Incidents involving other cars

  • If a driver is involved in an incident with another car, they must report the incident to the division moderator; failure to do so will leave the driver with no appeal against any penalty assessed. The driver should try to save a replay of the incident if possible, as this will help their case. The other moderators will then hold a "stewards enquiry" and decide on any penalties that may be applicable.

    If a driver hits another driver and cause an accident, it is suggested that they do not attempt to wait for them, as this is likely to cause more problems for drivers who are passing the scene of the accident as two or more cars all try to rejoin "in order".

Shift-R (resetting the car)

  • Shift-R is allowed only in a race, not in practice.
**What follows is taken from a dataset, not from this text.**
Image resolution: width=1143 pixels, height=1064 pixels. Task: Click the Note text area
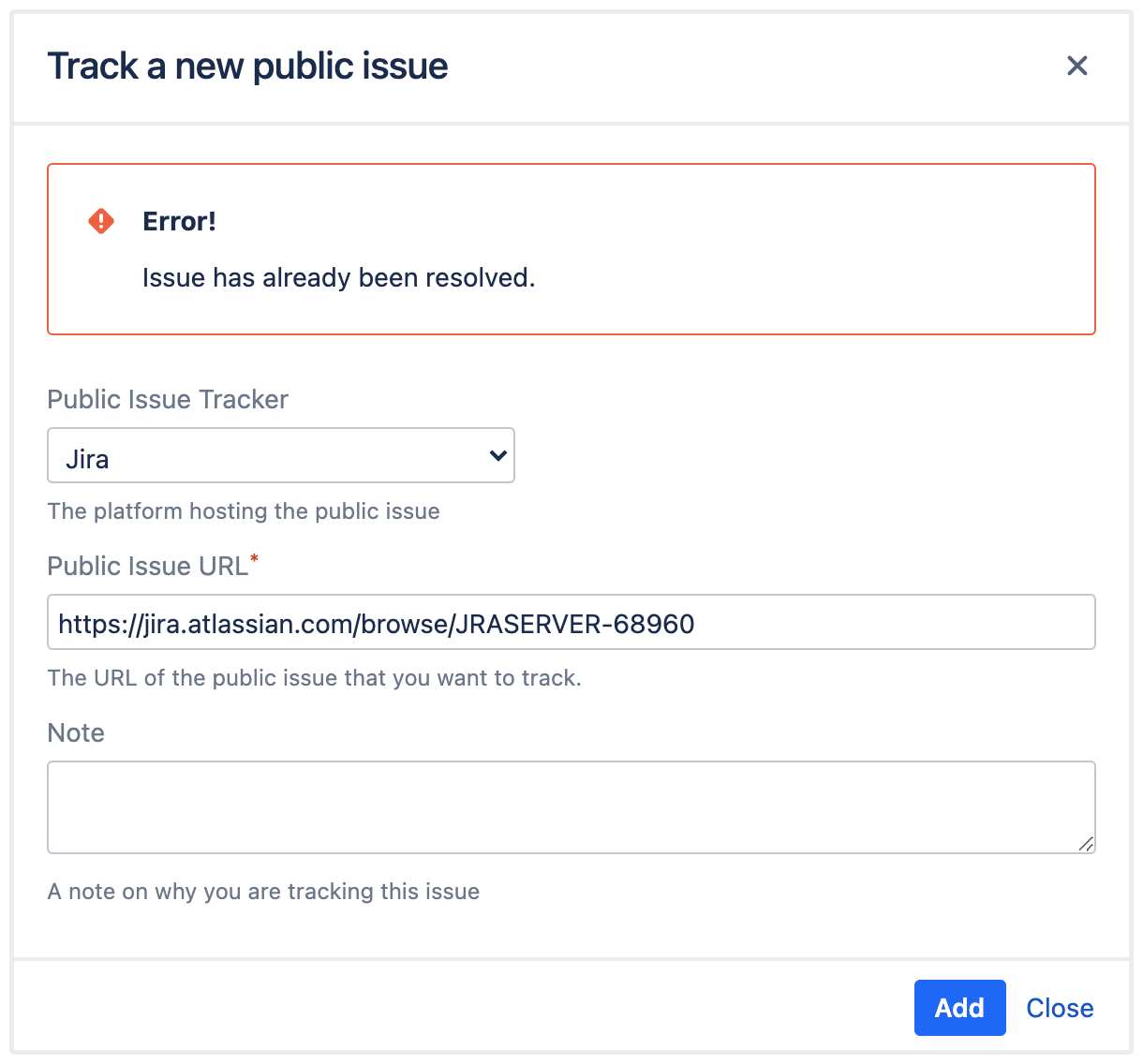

    This rule may be relaxed at certain tracks (usually only the Nurburgring). If the rule is to be relaxed the drivers will be notified in the race post.
  • Any Shift-R must be followed by a Stop and Go ("S&G") in the pits. Any Stop and Go must be taken within 2 laps of the Shift-R. A "S&G" is effectively a Timed Pit Stop of zero seconds. The rules for making Timed Pit Stops are here. The section describing how to perform a stop is the most relevant for a Shift-R "S&G".

  • Drivers should take every precaution to make sure they rejoin the race without interfering with any other drivers. This means waiting until there is a sufficient gap in the traffic before using Shift-R. On lap 1 this may even mean waiting until the whole field has passed before using Shift-R.

    Any driver who, due to inappropriate use of Shift-R, causes another car to crash or take severe avoiding action will be penalised.

Rejoining the race after an incident

  • It is the responsibility of any driver who is returning to the track to make sure they do not interfere with other drivers.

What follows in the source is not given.